Better to be honest about one's lust for it and try to refine one's appetite upward a bit toward less damaging stuff.
I wish you success.
Yep, it's true---wake up and smell the burning toast.
Women have been manipulated by men from time immemorial.
Check your history. Just because men can be 'led' in moments of erotic daze, in general they have shaped this world according to their wants--and women have been the support system. Men have had the access and power to do it. (something about not being encumbered with child bearing and rearing--ask any anthropologist)
Dont come off like such a simpleton--THINK!
You're equating "addictions" of the complicated psychological powder-keg vulnerabilities of the human sexual passion, with the comparatively prosaic emotions of "gambling, gaming," and other so-called hobbies?
Go waaay to the back of the classroom. You're not close to getting this right.
One small fallacy:
Peeping Toms watch others WITHOUT their consent;
"Users of porn" watch others WITH their consent.
That funny personal freedom issue comes up again...

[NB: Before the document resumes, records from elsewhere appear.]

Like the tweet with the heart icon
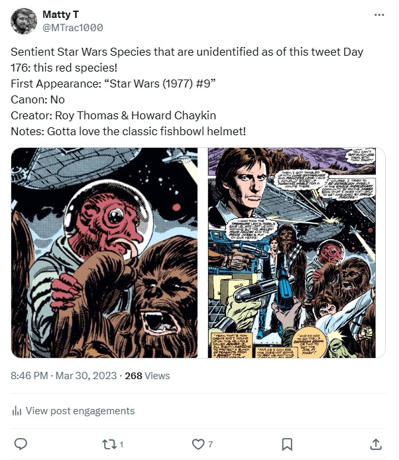 (198, 443)
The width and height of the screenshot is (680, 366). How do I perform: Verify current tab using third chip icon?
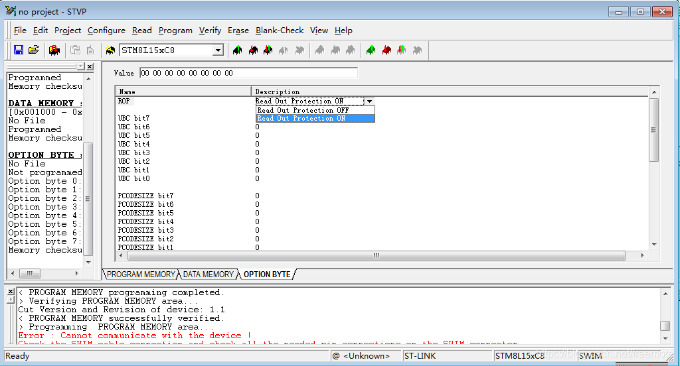pyautogui.click(x=268, y=50)
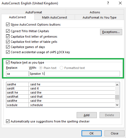126x138 pixels.
Task: Click the OK button
Action: pos(92,133)
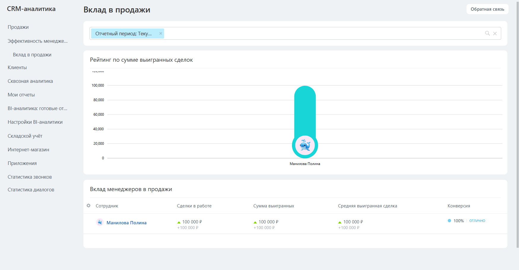Click the search magnifier icon in filter bar
This screenshot has height=270, width=519.
coord(487,33)
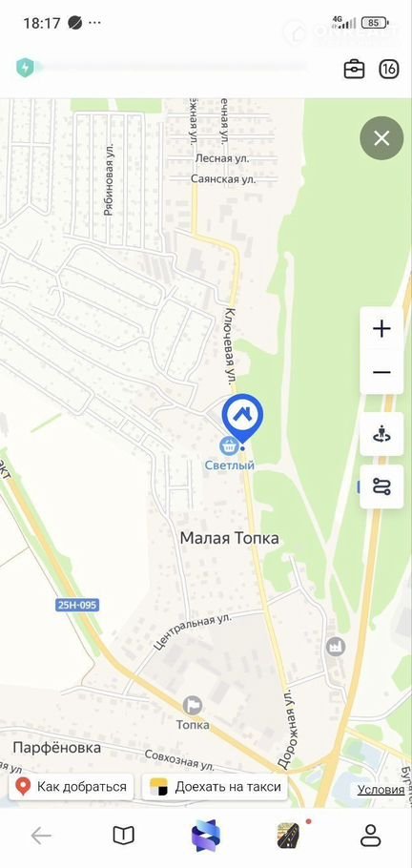This screenshot has height=868, width=412.
Task: Click the Доехать на такси button
Action: (216, 787)
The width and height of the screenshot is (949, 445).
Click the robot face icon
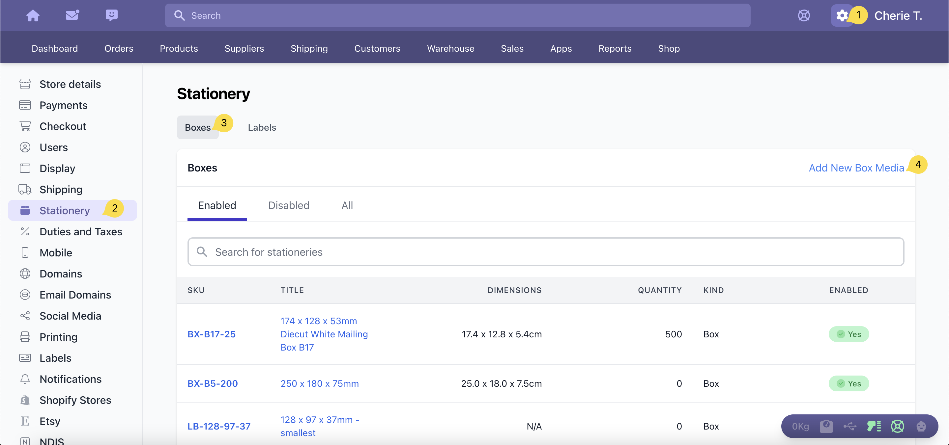click(921, 426)
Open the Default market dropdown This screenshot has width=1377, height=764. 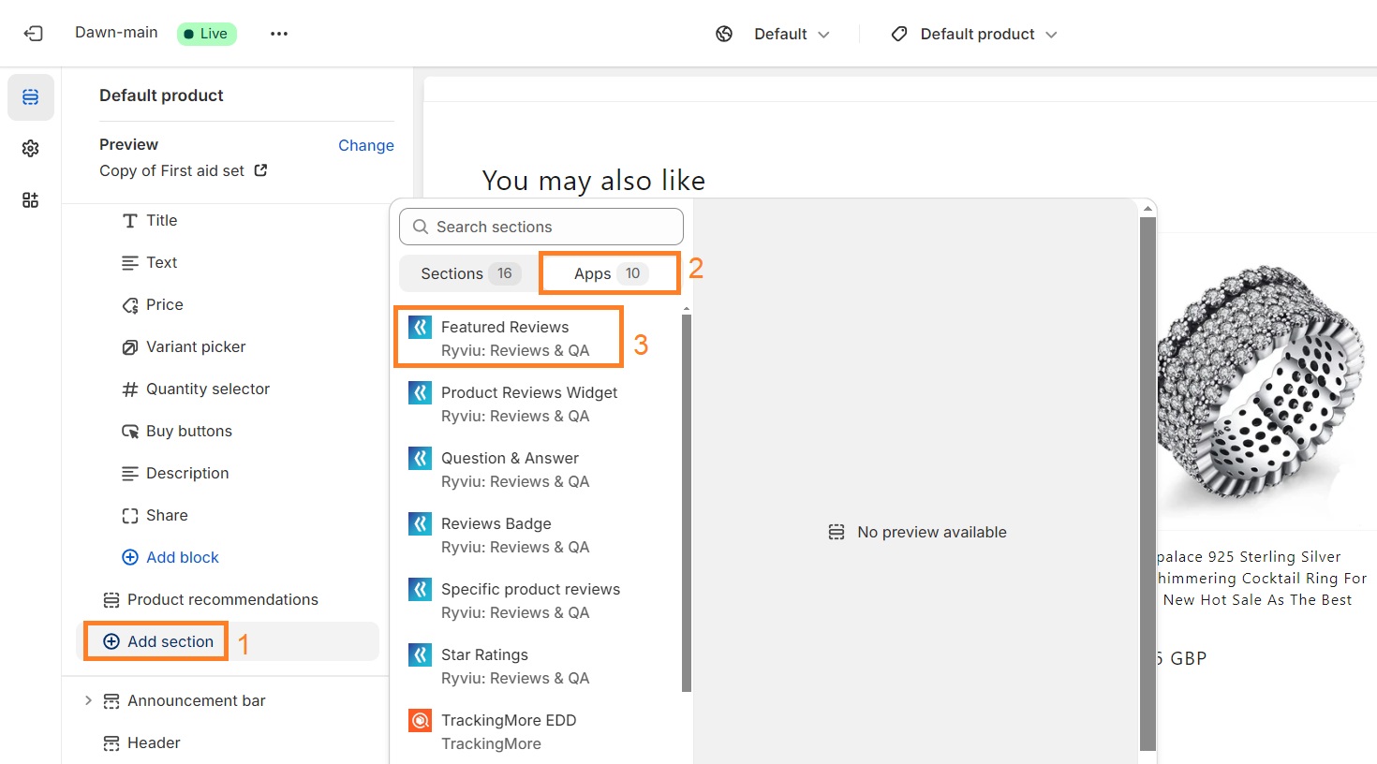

"Consent" of an underage 14 yr old runaway strung out on dope dispensed by her porn merchant pimp--yeah, that is some crisp, coherent consent...(well, if it makes you feel better in putting more money into that porn merchant SOB's pocket...)
You guys will say ANYTHING to keep your damn porn...selfish and outrageous.
Cannot imagine how any civilzed, intelligent, self-proclaimed 'humane' man would ever defend this poison..Shows the power of it's insidious addiction."
In a nutshell.
Of course addicts or "mere users" always deny any deleterious effects or bondage to said substance.